Design Webapp from Scratch Part 2 — Presentation Layer

Han
7 min readMar 31, 2022

--

Following Part 1, imagine we have a web app architecture like the following:

Figure 1. Standard web application architecture.

And The Core is already coded up by other teams, and your job is to implement a presentation layer.

Components in this layer handles three things:

  1. validate the request parameters
  2. Construct command to call Corefor each request from outside
  3. Generate response appropriately from the return result from Core

Each point worth a couple of blogs, but let’s just walk through them briefly, we’ll go into details later.

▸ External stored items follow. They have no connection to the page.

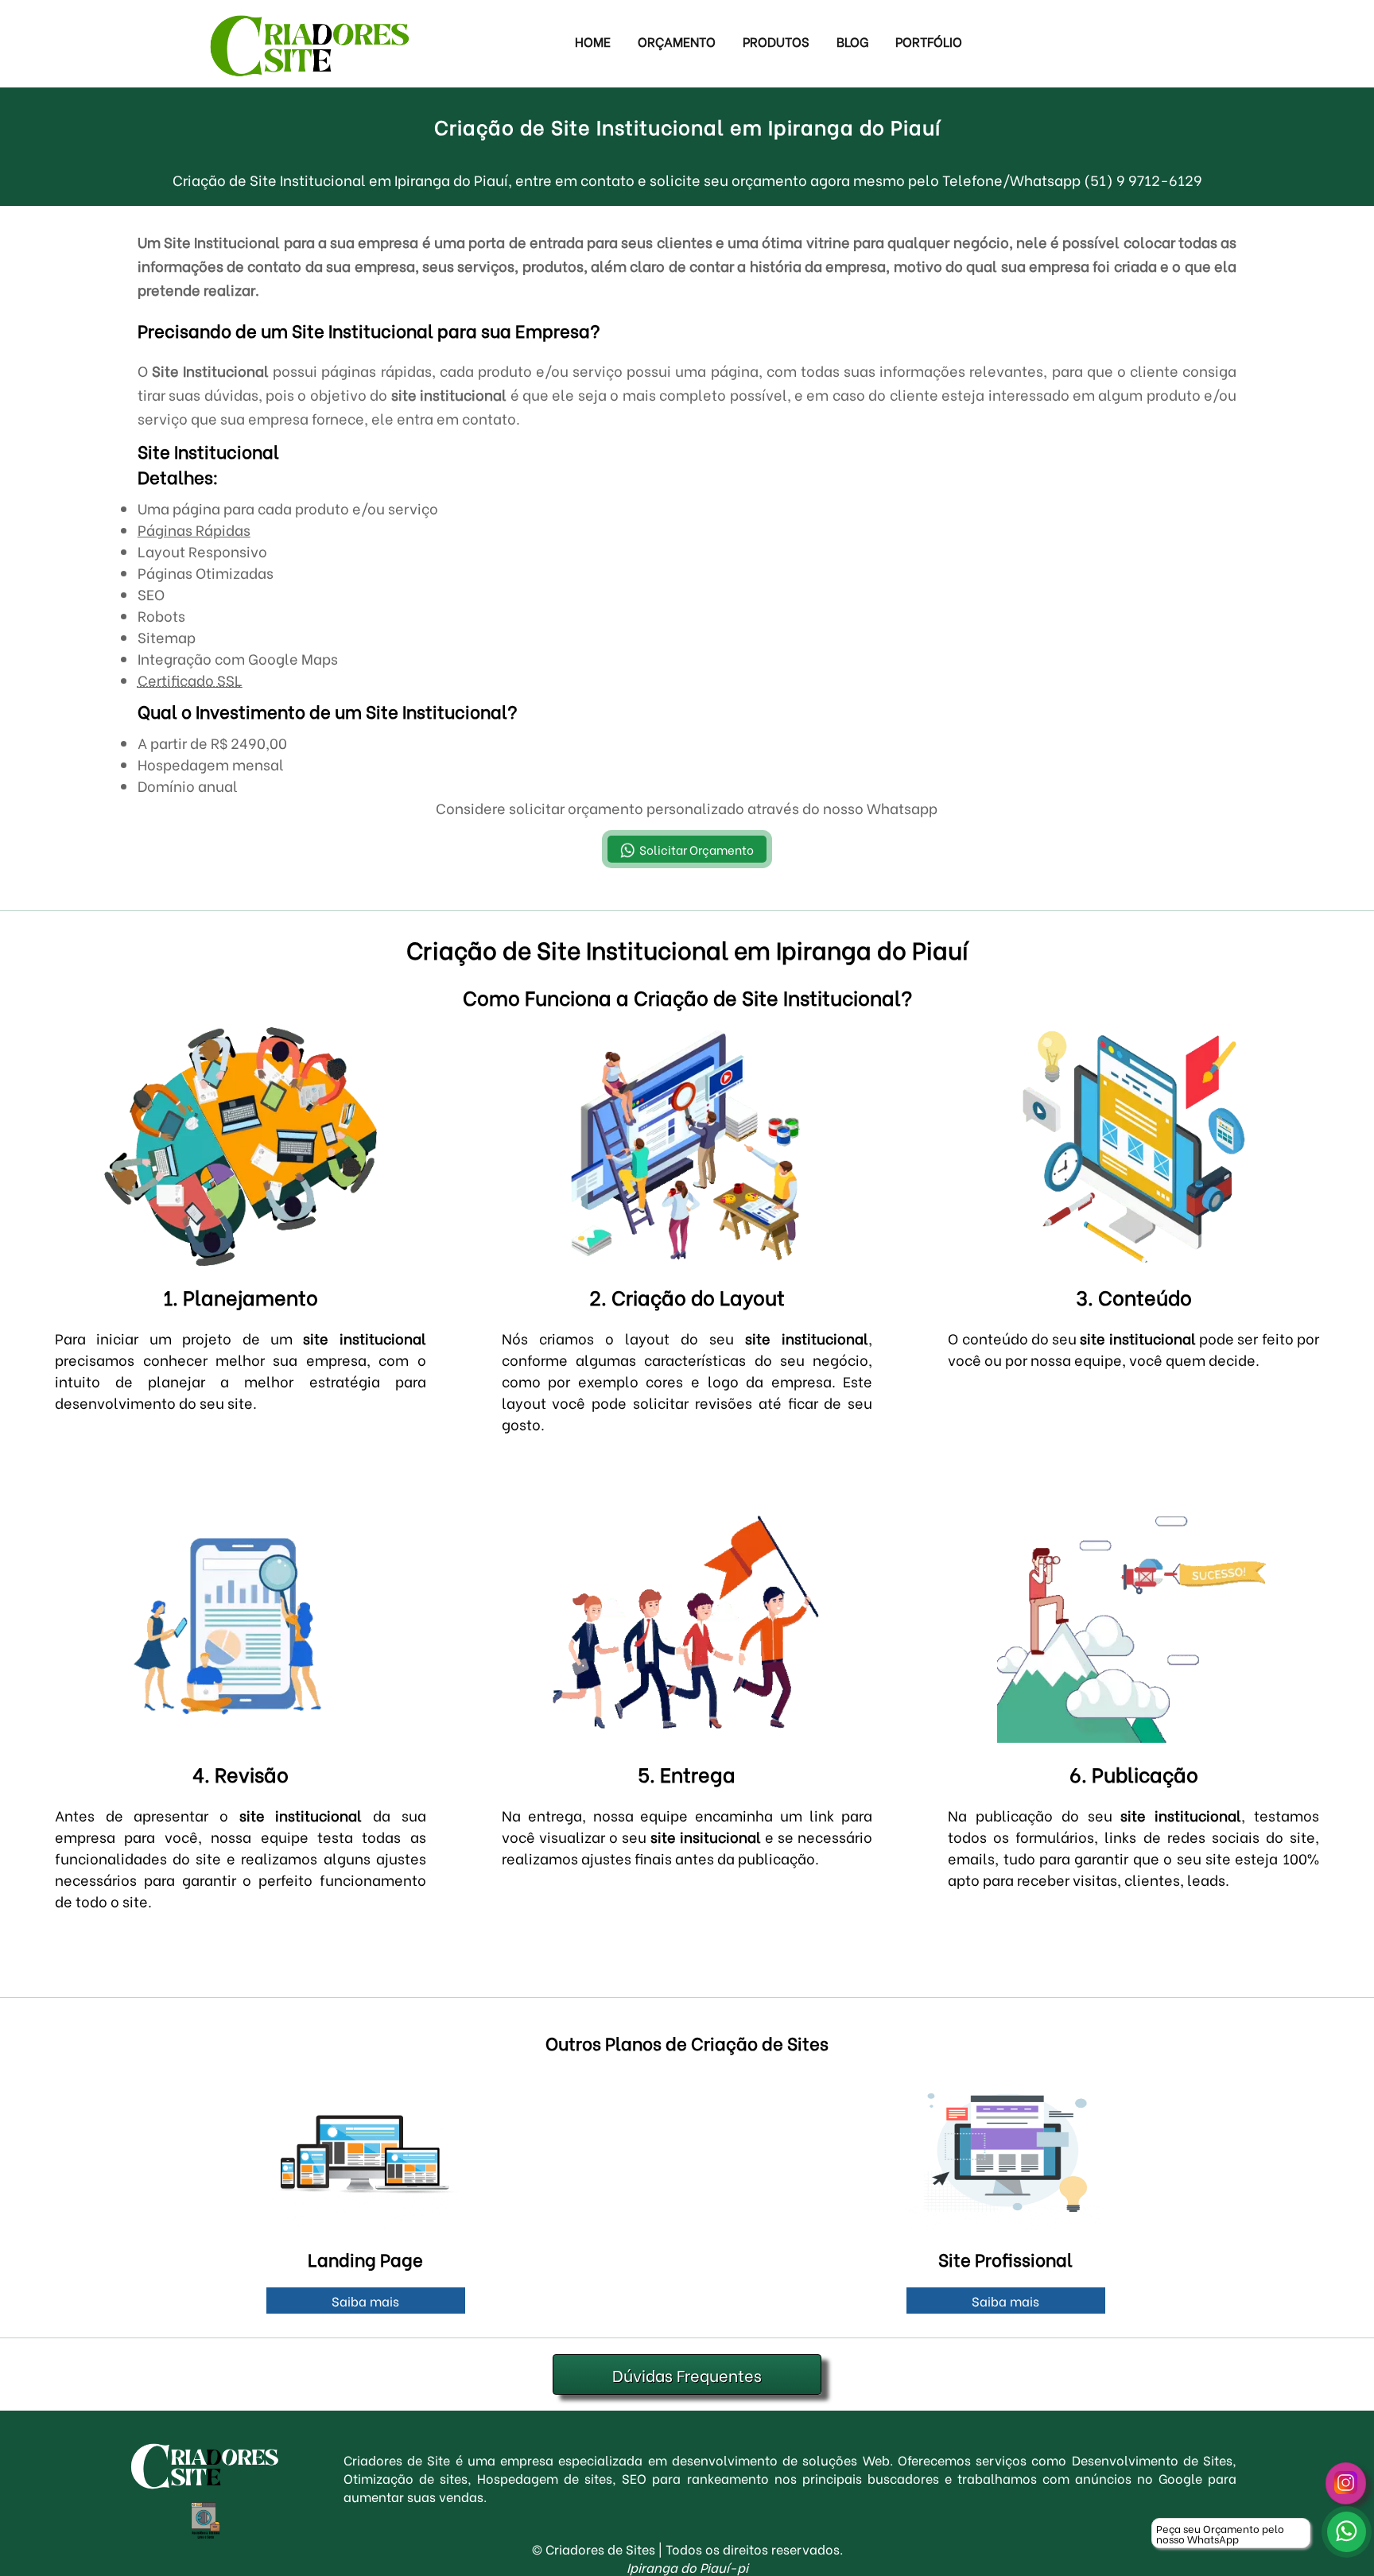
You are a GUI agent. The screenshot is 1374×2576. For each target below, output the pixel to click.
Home (593, 41)
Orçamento (677, 41)
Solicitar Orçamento (696, 849)
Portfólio (928, 41)
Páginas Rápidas (194, 529)
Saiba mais (365, 2300)
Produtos (776, 41)
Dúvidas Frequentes (687, 2374)
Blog (852, 41)
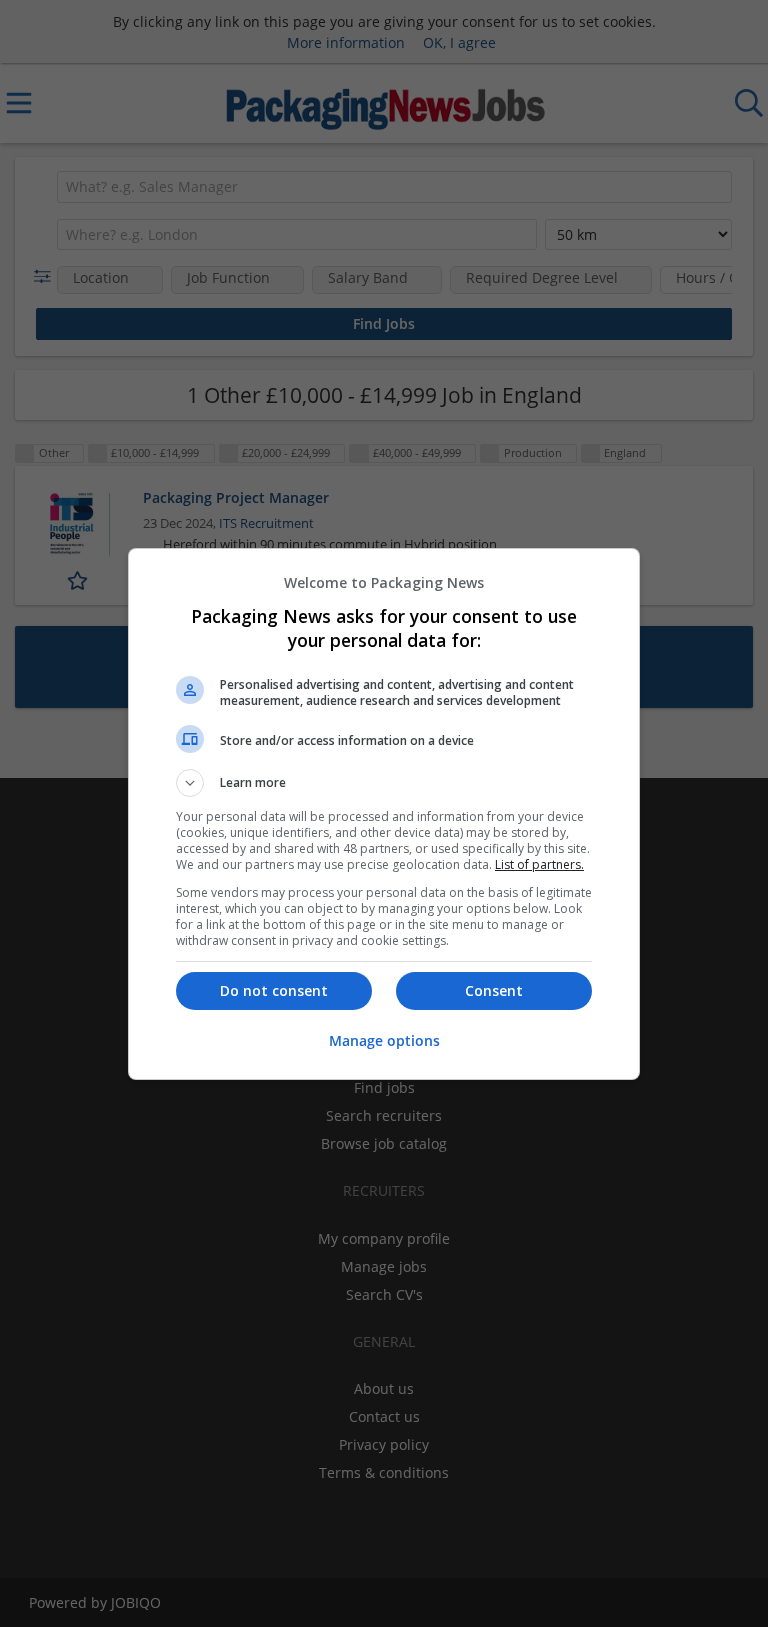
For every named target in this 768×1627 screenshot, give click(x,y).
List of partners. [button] (539, 864)
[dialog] (384, 814)
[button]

TL; DR: scroll to the bottom

Validate Request Parameters

The part includes Authentication of user, verify the input parameters are valid (may be even partial authorizations). The Input parameter validation is supposed to be a static checker, not business logic checker. For example, you could validate the date string is actually a date, or some int parameter is in a certain range. (If you are thinking about Domain primitives for validation, that’s great, you are ahead of me). Note that complex validation such as, “does this date match to any of my blog dates?” should not be in here. These kind of logic is business related.

This part is also good for some quick RBAC authorizations, such as does the user have the permission to access certain service. This is actually a quite controversial topic. Because I have seen designs where full RBAC authorizations are implemented in controller, so the calls to service contains no user data. This way the service layer can implement cache easily because it does not return user specific data. But on the other hand, you cannot really know what kind of data you need until you are actually in the service, so doing RBAC before you call the service is quite hard and limited. That is why I mention partial authorizations, because I do believe some level of RBAC could be implemented here and issue an early return for the benefit of performance, but investing too much effort for full authorization framework in controller is not ideal.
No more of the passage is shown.